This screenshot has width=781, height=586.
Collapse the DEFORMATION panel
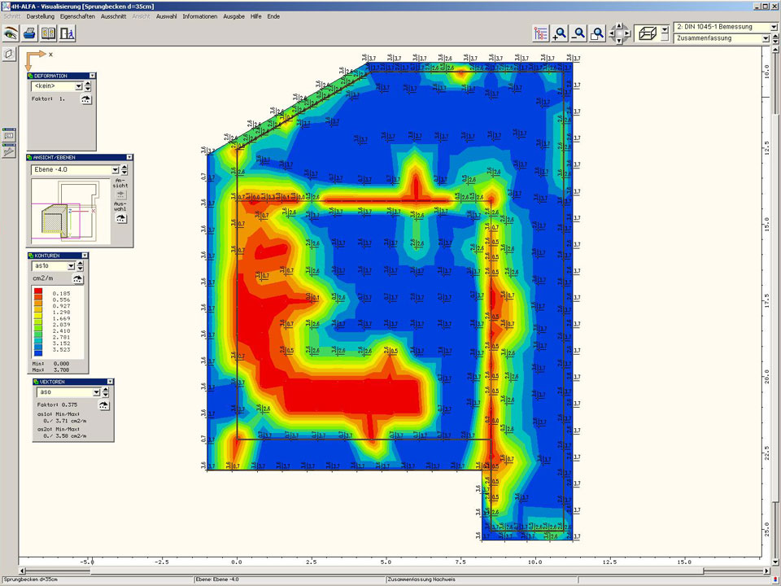92,76

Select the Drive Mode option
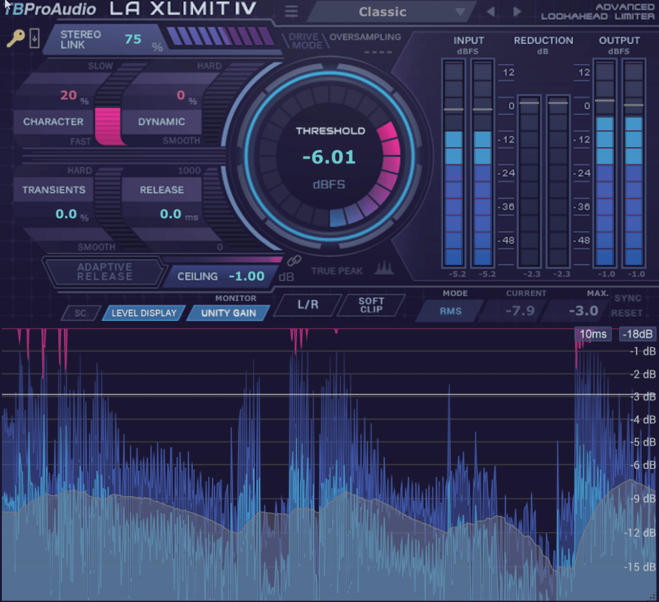click(305, 41)
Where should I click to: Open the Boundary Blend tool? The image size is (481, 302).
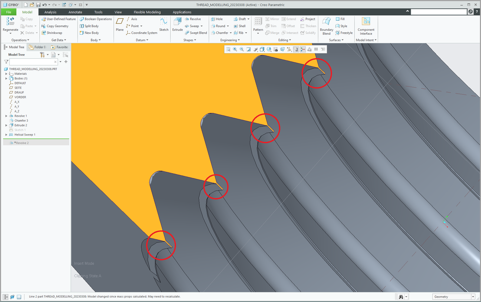pos(326,23)
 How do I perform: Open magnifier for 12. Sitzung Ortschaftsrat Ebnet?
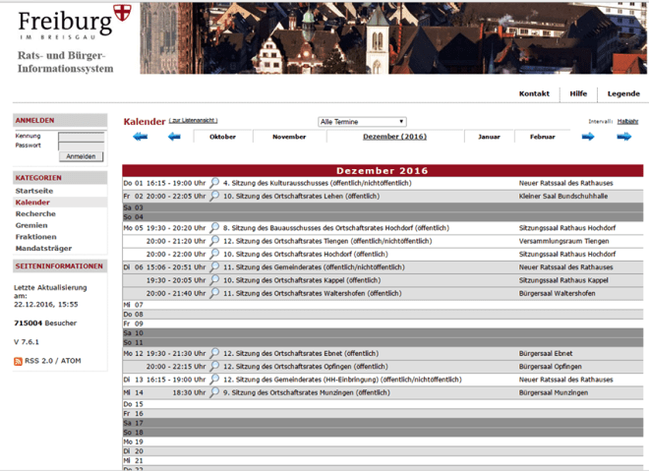point(214,353)
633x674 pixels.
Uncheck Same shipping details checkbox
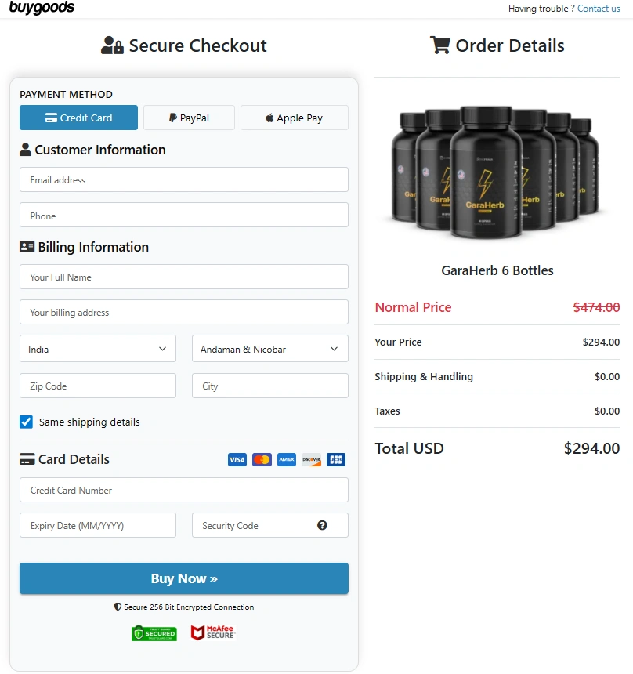pos(27,422)
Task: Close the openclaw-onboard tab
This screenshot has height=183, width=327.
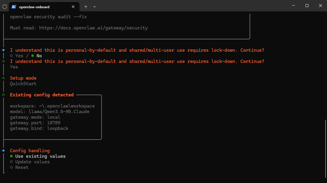Action: tap(73, 7)
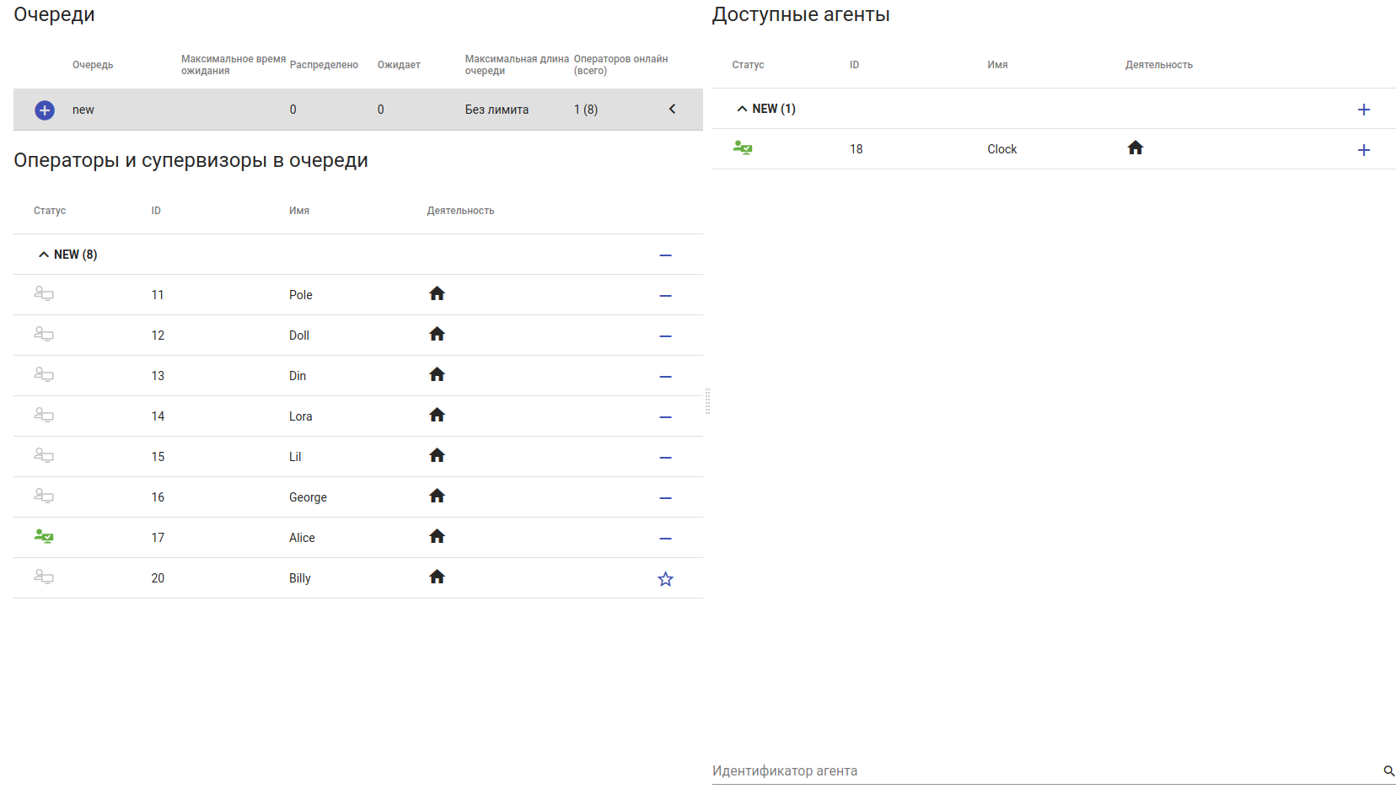Click the left chevron on queue row
Viewport: 1396px width, 789px height.
click(x=672, y=109)

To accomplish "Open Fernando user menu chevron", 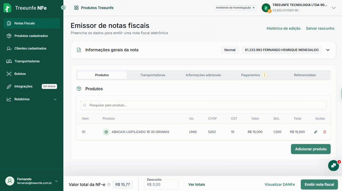I will pos(56,181).
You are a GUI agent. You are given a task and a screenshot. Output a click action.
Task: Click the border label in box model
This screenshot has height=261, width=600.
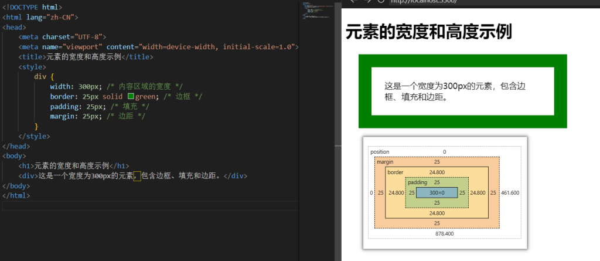pyautogui.click(x=396, y=172)
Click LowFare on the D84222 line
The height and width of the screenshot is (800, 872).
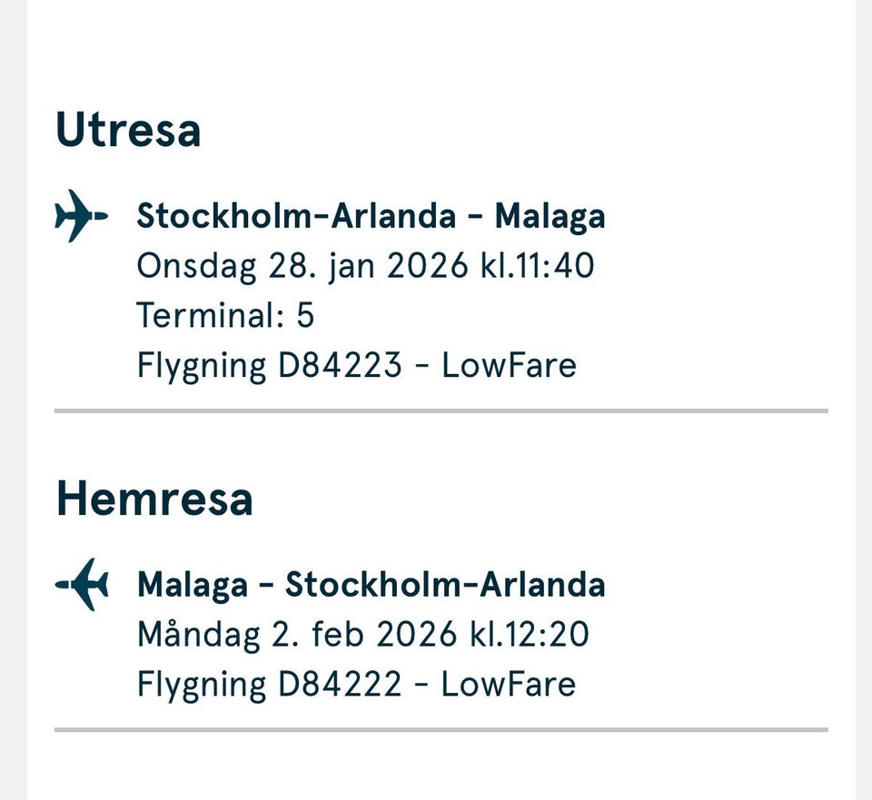(508, 684)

▸ OBJECTIVE
Please return, word for word, the lines from the one with "You are a GUI" up to and including the last line of the entries. Leave the pictures out of your answer.

▸ SOLUTION BELOW
You are a GUI agent. You are given a task and a screenshot. Output a click action.
Task: Click the border label in box model
This screenshot has height=261, width=600.
pyautogui.click(x=396, y=172)
Click LowFare on the D84222 line
The height and width of the screenshot is (800, 872).
(508, 684)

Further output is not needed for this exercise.